The economic and financial meltdown is forcing businesses of all kinds to reevaluate most everything about how they do business.

Radio is no exception; for instance Clear Channel’s John Hogan recently announced that his company is “re-engineering” its overall product and business model.

Consolidation during the 1990s allowed Wall Street to redefine the priorities for our industry. More stations became public companies, with owners and managers more concerned about stock price and EBITDA than programming and serving the audience. Most people we know who are not radio corporate CEOs would agree that the shift has changed radio for the worse.

Stations and groups in all markets are downsizing and cutting costs in waves that haven’t been seen since the Great Depression. Balance sheets have never been under so much pressure in our memory. Unless income can cover costs and deliver some measure of profit, a business cannot sustain or grow. The number of stations going silent has increased.

Balancing the imperative to make money and pay the bills with creating and delivering the product has always been the challenge. But like few other businesses, broadcasters are charged with responsible stewardship of a public resource. Serving the public is a basic requirement of every licensee. How many times can we write it? Perhaps too many stations have forgotten that much of what constitutes compelling programming that boosts ratings and revenue can also be valuable public service.

With lower budgets, staff reductions and even salary cuts for those who remain, we are forced to take more careful stock of what’s really important to keep stations viable and valued members of our communities — what’s worth keeping and making better vs. what needs to be jettisoned and left behind. The priority question driving those decisions must be: What compels listeners to choose my station and keep them listening?

The list of possible answers can be long and is unique for any given station and market. But the ones that matter the most identify attributes and program offerings that make listeners feel more personally connected to their communities, their friends and family, their careers and avocations and to their lives in general, living in an ever-changing and inter-dependent world. Radio stations that have done the best job serving up that connection have remained successful over many years and will continue to succeed.

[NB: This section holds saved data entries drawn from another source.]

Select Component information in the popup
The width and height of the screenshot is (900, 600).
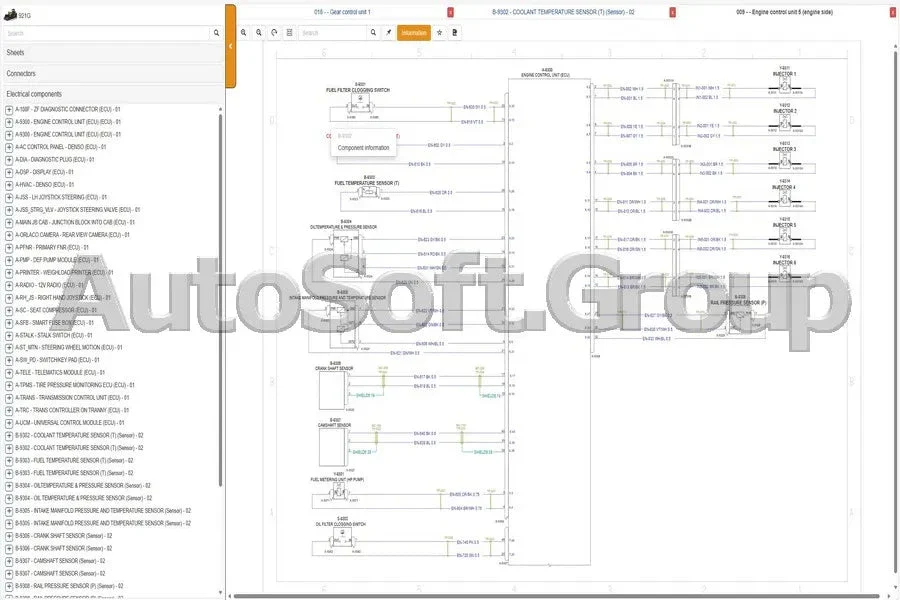point(364,148)
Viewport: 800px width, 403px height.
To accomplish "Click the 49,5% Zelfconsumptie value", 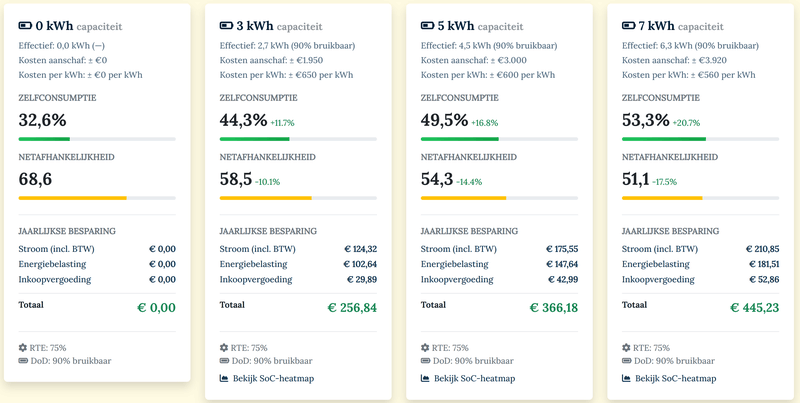I will click(444, 120).
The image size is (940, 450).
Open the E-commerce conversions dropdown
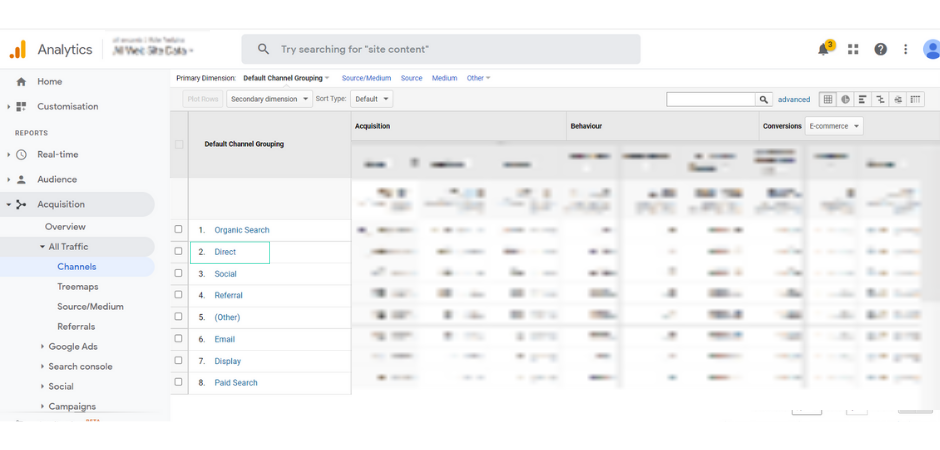[834, 126]
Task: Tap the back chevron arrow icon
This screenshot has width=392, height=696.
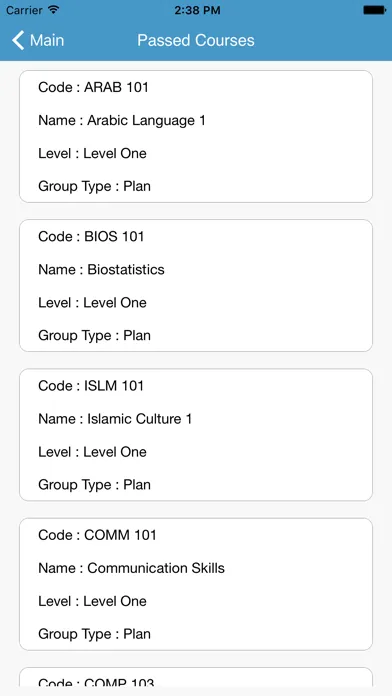Action: coord(18,40)
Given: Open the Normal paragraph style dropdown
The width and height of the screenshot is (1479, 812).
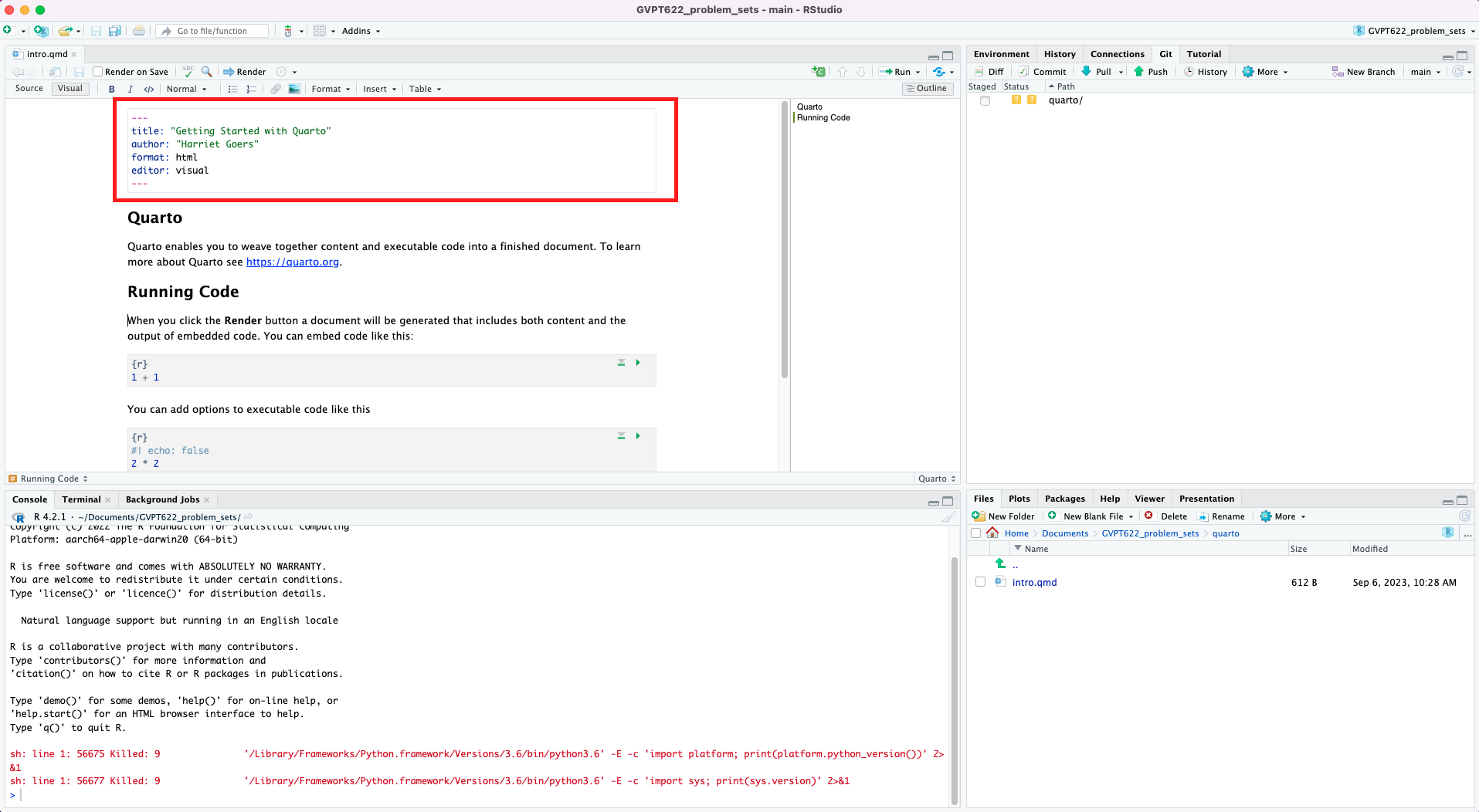Looking at the screenshot, I should (x=186, y=90).
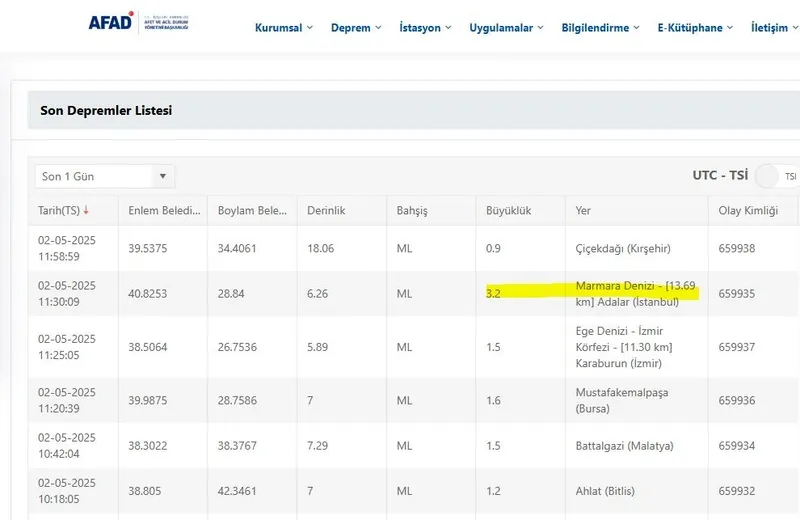Expand the İstasyon menu

point(424,28)
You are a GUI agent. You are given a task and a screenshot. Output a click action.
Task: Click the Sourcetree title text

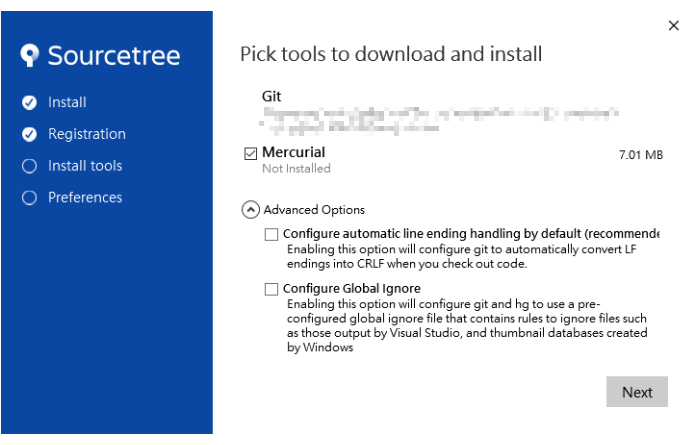click(114, 56)
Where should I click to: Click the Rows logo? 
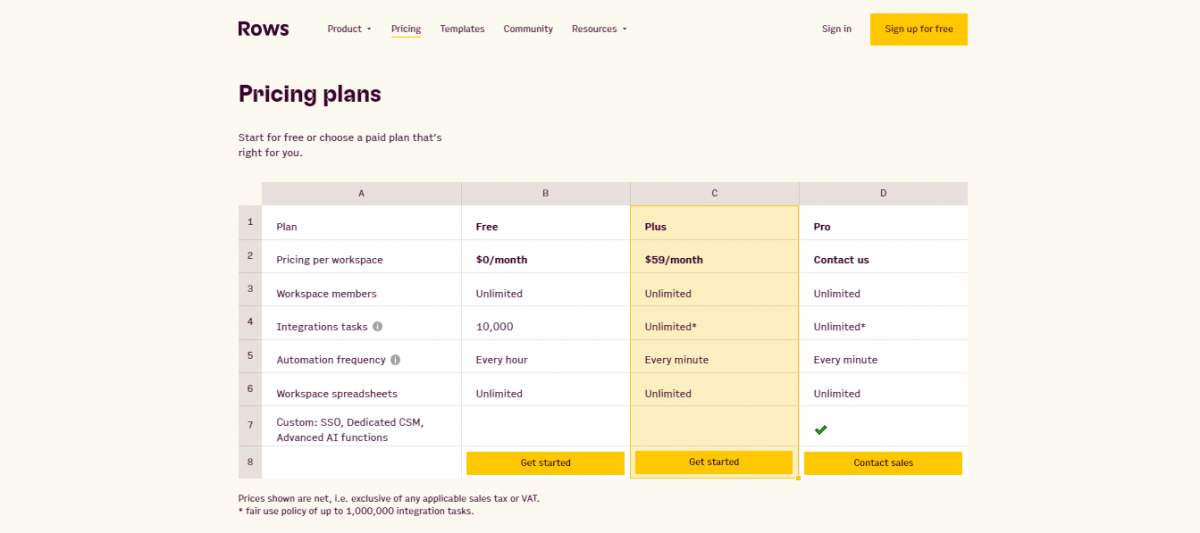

Programmers and decision makers should take careful note of how Facebook, MySpace and Twitter are changing the way people inter-relate and communicate on the Internet. Social networking is rewriting the rulebook of how folks stay connected with the most important people in their lives. Radio needs to figure out a way to develop and deploy its own adaptation of this innovation.

In the Field of Dreams, if you build it, they will come. In radio, building it is just the beginning. To get them to come and keep coming back, you need to serve them that personalized connection, one that allows them to become part of something larger, something more significant and something more fulfilling. If you serve them, they will listen. And if you serve them well, day after day, they will keep listening.